17 Aprile 2026 21:56

“Wolf 1069”, tra arte e AI: lo spettacolo dell’imperiese Christian Lavernier e del compositore Schilingi strega il pubblico del festival più prestigioso di Madrid / L’intervista

Dalla Liguria alla Spagna, passando per i suoni del cosmo e le sfide dell’intelligenza artificiale. Dopo l’applaudita esibizione ai Veranos de la Villa di Madrid, tra i festival culturali più prestigiosi della capitale spagnola, l’imperiese Christian Lavernier e il compositore Jacopo Baboni Schilingi si raccontano in esclusiva a ImperiaPost.

Al centro dell’intervista, lo spettacolo “Wolf 1069”, un progetto visionario che fonde la chitarra classica con l’innovazione tecnologica più avanzata. Un dialogo intenso tra uomo e macchina, tra gesto e algoritmo, che ha lasciato il pubblico madrileno senza fiato.
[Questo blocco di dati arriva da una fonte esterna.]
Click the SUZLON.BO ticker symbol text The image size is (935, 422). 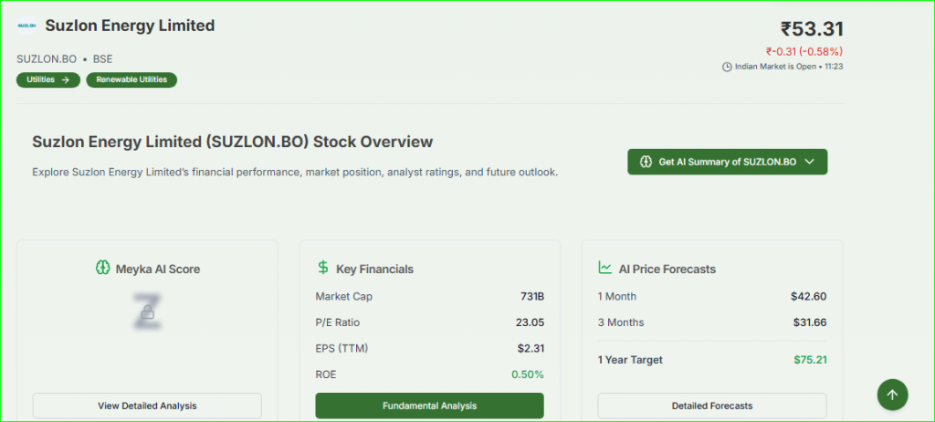(x=46, y=58)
Wolf 1069: “Un viaggio bellissimo, una composizione che attira l’attenzione del pubblico di oggi”

“È stata un’esperienza veramente incredibile quella di Madrid e del Festival Verano della Villa – spiega Christian Lavernier – È stato strano che per un progetto così avanguardista, se vogliamo, la stampa spagnola abbia dato tutto questo spazio, ne siamo contenti e orgogliosi“.
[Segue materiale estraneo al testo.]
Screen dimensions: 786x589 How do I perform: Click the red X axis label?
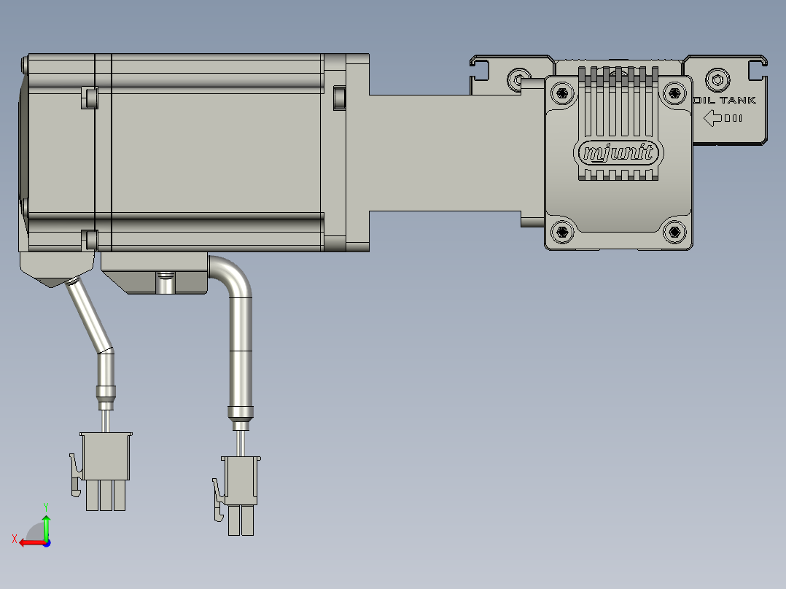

È un festival che parla a tutti – racconta Jacopo – Ma soprattutto, avendo visto le risposte dei media, la televisione nazionale, quella regionale, la stampa, abbiamo la dimostrazione che Wolf 1069 è una composizione che interessa il pubblico di oggi“.

Credo che i motivi siano due – continua il compositore – Il primo è legato alla tecnologia, alla famosa e attualissima intelligenza artificiale, grazie alla quale io posso plasmare e controllare i suoni con i gesti delle mie mani. E la seconda è che abbiamo usato una tecnica che si chiama composizione per modelli interattivi. Fondamentalmente, se io e Christian volessimo rifare Wolf in maniera identica ogni volta, un po’ come si faceva nel passato, possiamo farlo. Ma possiamo anche fare qualcosa di veramente nuovo. In uno schiocco di dita possiamo ridefinire l’intera composizione“.

È un viaggio bellissimo – proseguono i due artisti – Siamo felici che il pubblico ci abbia accolti in questo modo con grandissimo affetto e grandissimo interesse. Questa agilità, questa leggerezza, questa freschezza, questa interattività si percepisce e credo che faccia di Wolf veramente una composizione del XXI secolo, portando con sé anche tutta la tradizione del passato”.

Ho un libro davanti che è “Rinascimento e Rinascenza” di Panofsky – chiosa Lavernier – e mi dà questa idea, cioè il fatto che l’innovazione passi per un ispessimento di archetipi, ecco, in qualche modo per me Wolf è questo e penso anche per gli altri“.